# Convert the unformatted Glaive dataset to ShareGPT


In [2]:
%load_ext autoreload
%autoreload 2
import lilac as ll

ll.set_project_dir('./data')

if not ll.has_dataset('local', 'glaive-function-calling-v2'):
  ll.from_huggingface(
    'glaiveai/glaive-function-calling-v2',
    'local',
    'glaive-function-calling-v2',
  )

ds = ll.get_dataset('local', 'glaive-function-calling-v2')

  from .autonotebook import tqdm as notebook_tqdm


In [6]:
import re

GLAIVE_ROLES = ['USER', 'ASSISTANT', 'FUNCTION RESPONSE']
GLAIVE_TO_SHAREGPT_ROLE = {
  'SYSTEM': 'system',
  'USER': 'human',
  'ASSISTANT': 'gpt',
  'FUNCTION RESPONSE': 'tool',
}


# The split regex is a role, plus semicolon and space.

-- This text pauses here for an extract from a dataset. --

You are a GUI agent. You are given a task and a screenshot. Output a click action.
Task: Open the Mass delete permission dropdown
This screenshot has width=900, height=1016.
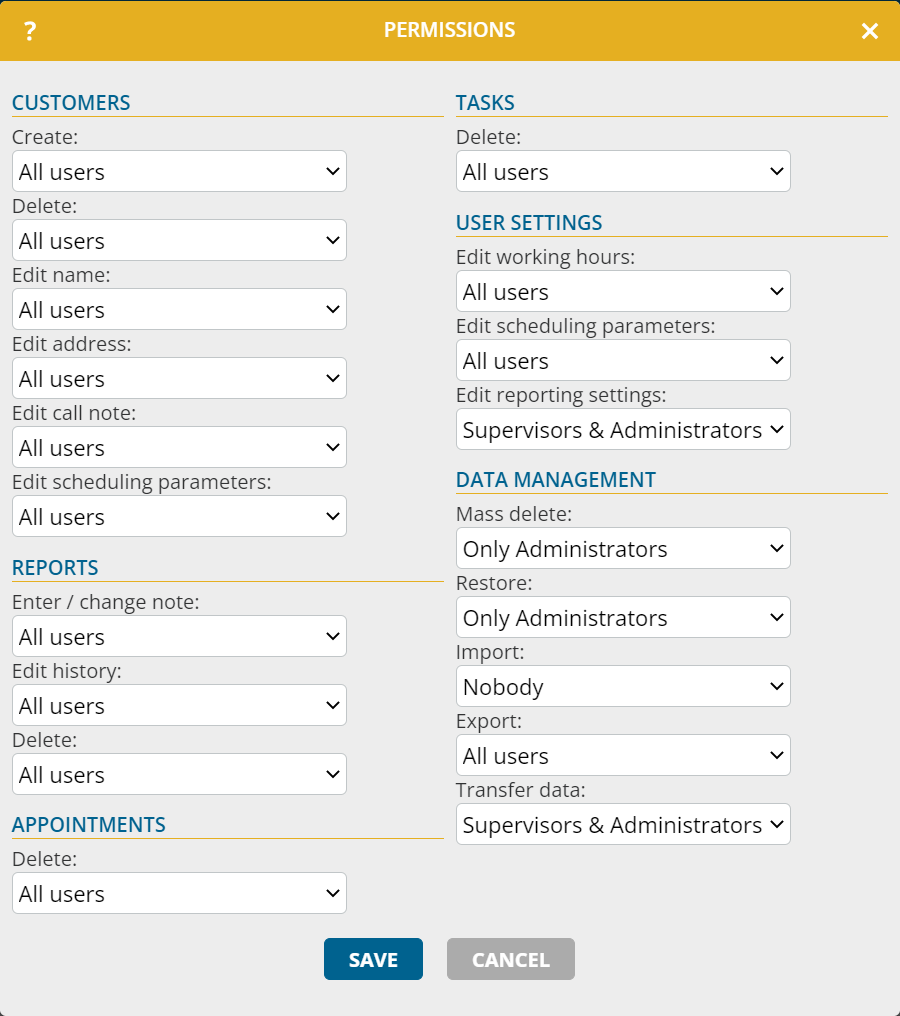click(622, 548)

For example
# "USER: " or "FUNCTION RESPONSE: ".
split_re = re.compile(r'({}): '.format('|'.join(GLAIVE_ROLES)))


def _parse_chat(row: dict):
  system_prompt = row.get('system')
  # Remove "SYSTEM: " from the beginning of the prompt.
  if system_prompt:
    system_prompt = system_prompt.removeprefix('SYSTEM: ')

  chat = row['chat']
  # Split chat by split_res, and remove empty strings.
  chats = [s.strip() for s in split_re.split(chat) if s]

  # results look like:
  # ['USER', 'Can you book a flight for me from New York to London?', 'ASSISTANT', '...']
  # We now want it to be a dictionary of {'from': 'user', 'value': 'Can you book a flight...'}
  chats = [
    {'from': GLAIVE_TO_SHAREGPT_ROLE[role], 'value': value}
    for role, value in zip(chats[::2], chats[1::2])
  ]

  if system_prompt:
    chats = [{'from': GLAIVE_TO_SHAREGPT_ROLE['SYSTEM'], 'value': system_prompt}] + chats

  return chats


res = ds.map(_parse_chat, output_path='conversations', overwrite=True)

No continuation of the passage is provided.